• [INSTRUCTIONS FOR THE TASK] Write out the line with "Open the AA text size menu" and every later line through the end of the data below, exactly as given, with no pictures in the copy.

• [DATA SHOWN]
== Segment start ==

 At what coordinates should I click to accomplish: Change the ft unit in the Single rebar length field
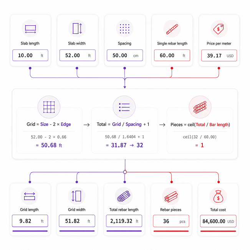[x=184, y=56]
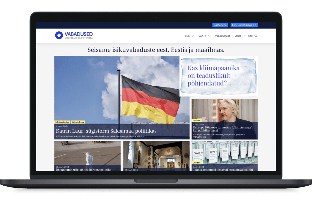
Task: Click the Uudised tag on the Assange article
Action: (x=196, y=120)
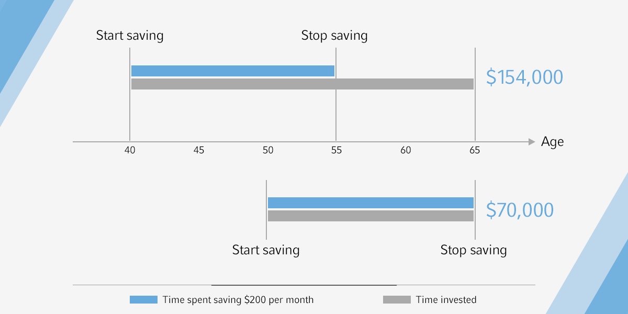
Task: Click the 'Stop saving' label above age 55
Action: (x=334, y=36)
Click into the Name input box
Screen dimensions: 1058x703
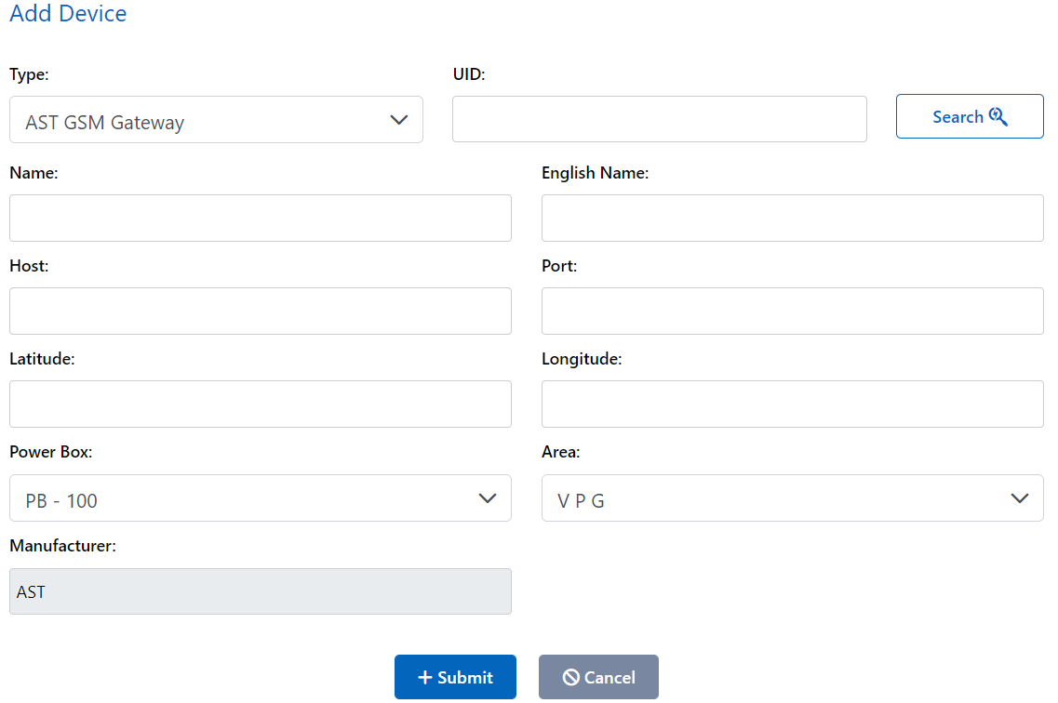coord(260,218)
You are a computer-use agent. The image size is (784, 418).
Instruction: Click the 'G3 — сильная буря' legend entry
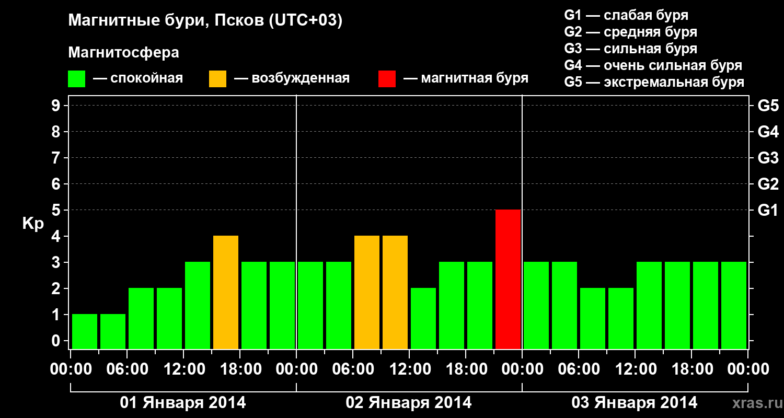coord(630,49)
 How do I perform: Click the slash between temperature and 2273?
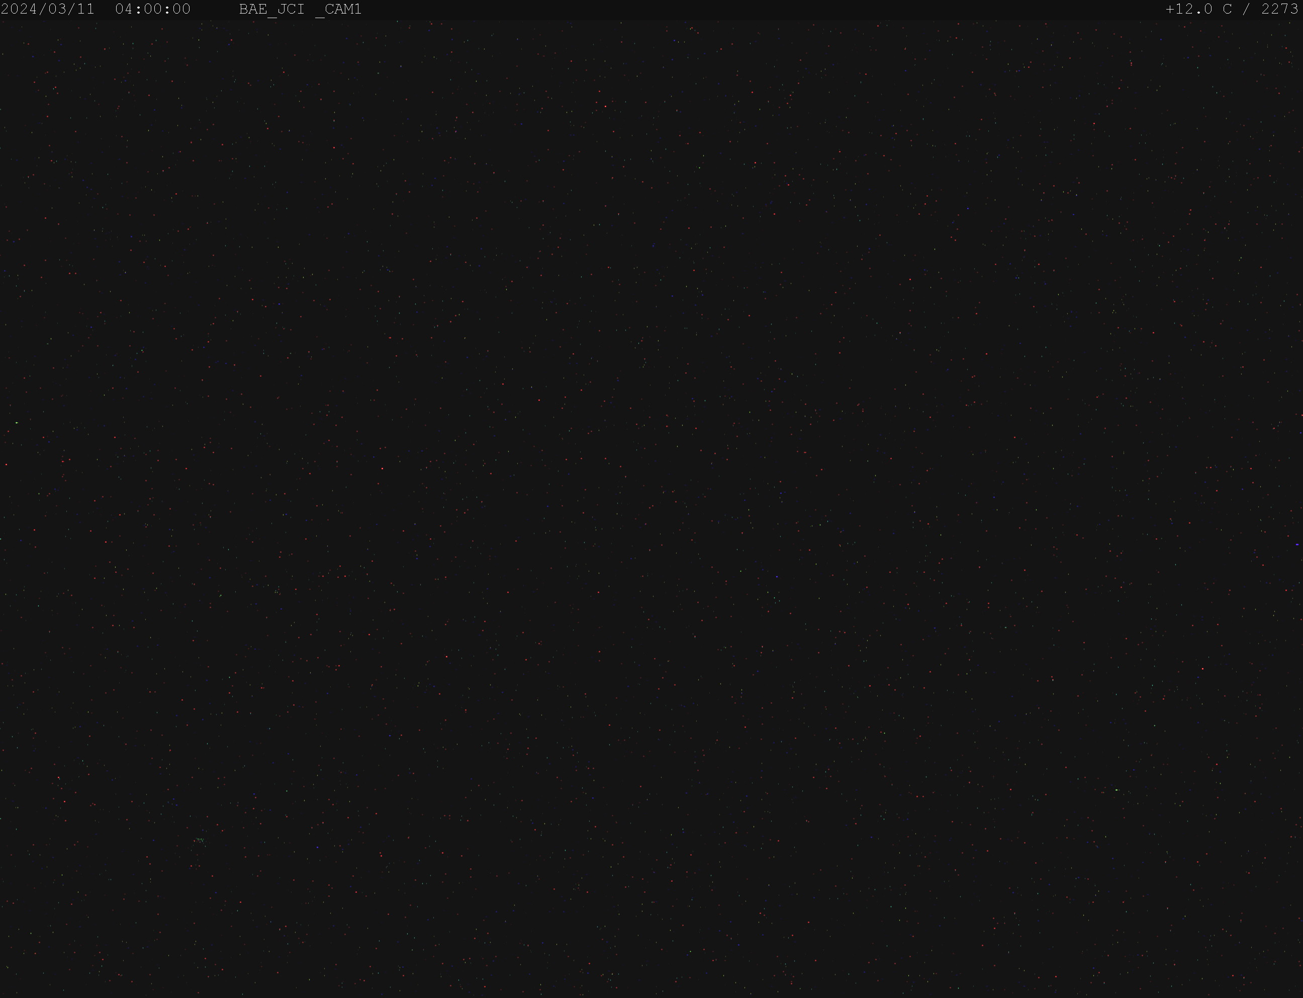tap(1247, 9)
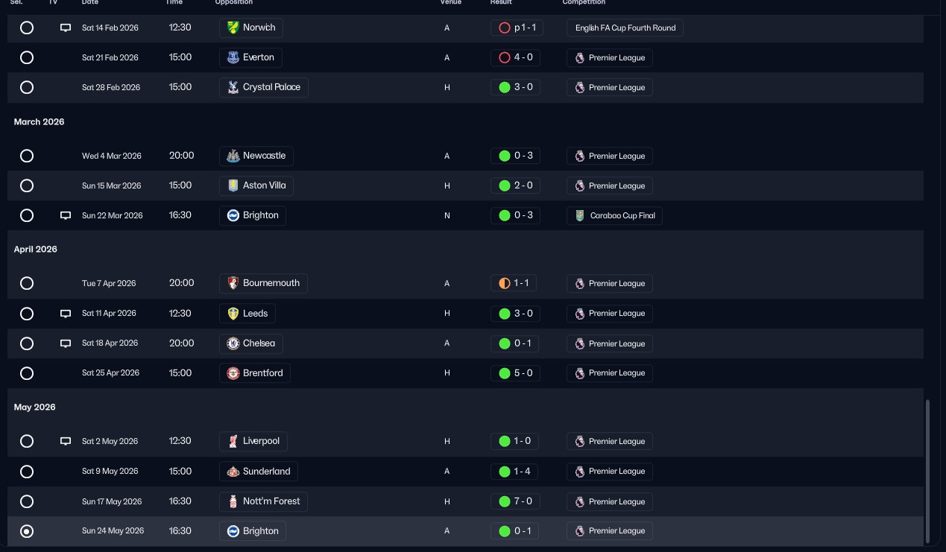Select the Aston Villa fixture radio button
Screen dimensions: 946x552
pyautogui.click(x=27, y=185)
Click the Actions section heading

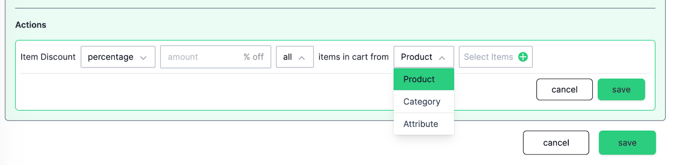click(31, 25)
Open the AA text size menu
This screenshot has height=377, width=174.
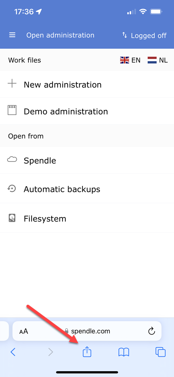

== Segment end ==

• [EXERCISE ANSWER]
Open the AA text size menu
This screenshot has height=377, width=174.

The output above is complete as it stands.